Combining data files: coverage combine

Often test suites are run under different conditions, for example, with different versions of Python, or dependencies, or on different operating systems. In these cases, you can collect coverage data for each test run, and then combine all the separate data files into one combined file for reporting.

The combine command reads a number of separate data files, matches the data by source file name, and writes a combined data file with all of the data.

Coverage normally writes data to a filed named ".coverage". The run --parallel-mode switch (or [run] parallel=True configuration option) tells coverage to expand the file name to include machine name, process id, and a random number so that every data file is distinct:

.coverage.Neds-MacBook-Pro.local.88335.316857
.coverage.Geometer.8044.799674

You can also define a new data file name with the [run] data_file option.

Once you have created a number of these files, you can copy them all to a single directory, and use the combine command to combine them into one .coverage data file:

$ coverage combine

You can also name directories or files to be combined on the command line:

$ coverage combine data1.dat windows_data_files/

Coverage.py will collect the data from those places and combine them. The current directory isn’t searched if you use command-line arguments. If you also want data from the current directory, name it explicitly on the command line.

When coverage.py combines data files, it looks for files named the same as the data file (defaulting to ".coverage"), with a dotted suffix. Here are some examples of data files that can be combined:

.coverage.machine1
.coverage.20120807T212300
.coverage.last_good_run.ok

An existing combined data file is ignored and re-written. If you want to use combine to accumulate results into the .coverage data file over a number of runs, use the --append switch on the combine command. This behavior was the default before version 4.2.

If any of the data files can’t be read, coverage.py will print a warning indicating the file and the problem.

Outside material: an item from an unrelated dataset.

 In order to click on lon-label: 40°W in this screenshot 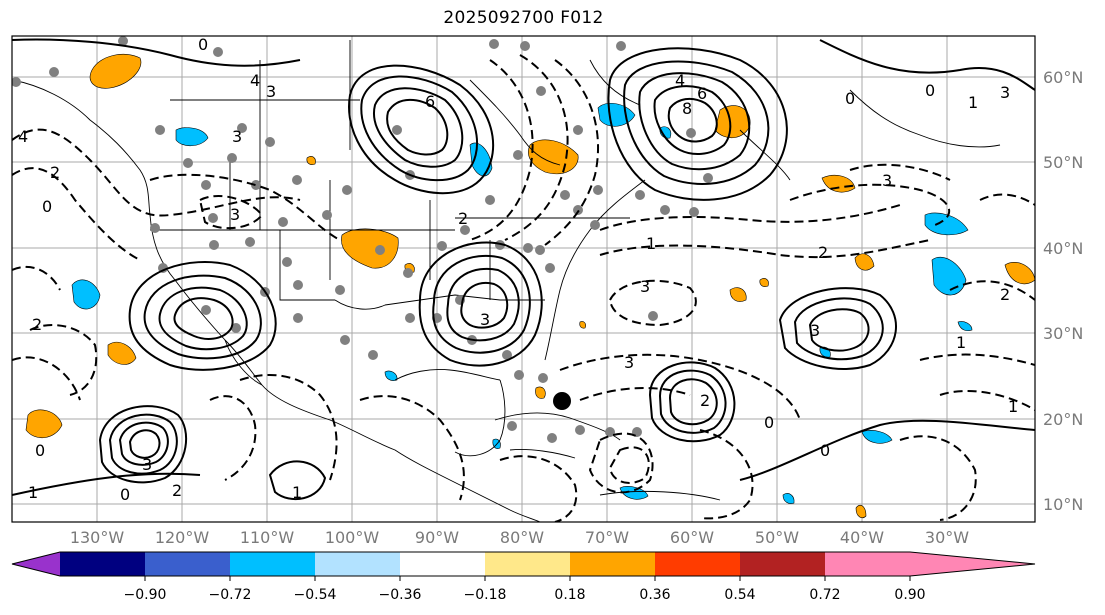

The original input data files are deleted once they’ve been combined. If you want to keep those files, use the --keep command-line option.

$ coverage combine --help
Usage: coverage combine [options] <path1> <path2> ... <pathN>
Combine data from multiple coverage files. The combined results are written to
a single file representing the union of the data. The positional arguments are
data files or directories containing data files. If no paths are provided,
data files in the default data file's directory are combined.
Options:
 -a, --append Append data to the data file. Otherwise it starts
 clean each time.
 --data-file=DATAFILE Base name of the data files to operate on. Defaults to
 '.coverage'. [env: COVERAGE_FILE]
 --keep Keep original coverage files, otherwise they are
 deleted.
 -q, --quiet Don't print messages about what is happening.
 --debug=OPTS Debug options, separated by commas. [env:
 COVERAGE_DEBUG]
 -h, --help Get help on this command.
 --rcfile=RCFILE Specify configuration file. By default '.coveragerc',
 'setup.cfg', 'tox.ini', and 'pyproject.toml' are
 tried. [env: COVERAGE_RCFILE]

Re-mapping paths

To combine data for a source file, coverage has to find its data in each of the data files. Different test runs may run the same source file from different locations. For example, different operating systems will use different paths for the same file, or perhaps each Python version is run from a different subdirectory. Coverage needs to know that different file paths are actually the same source file for reporting purposes.

You can tell coverage.py how different source locations relate with a [paths] section in your configuration file (see [paths]). It might be more convenient to use the [run] relative_files setting to store relative file paths (see relative_files).

If data isn’t combining properly, you can see details about the inner workings with --debug=pathmap.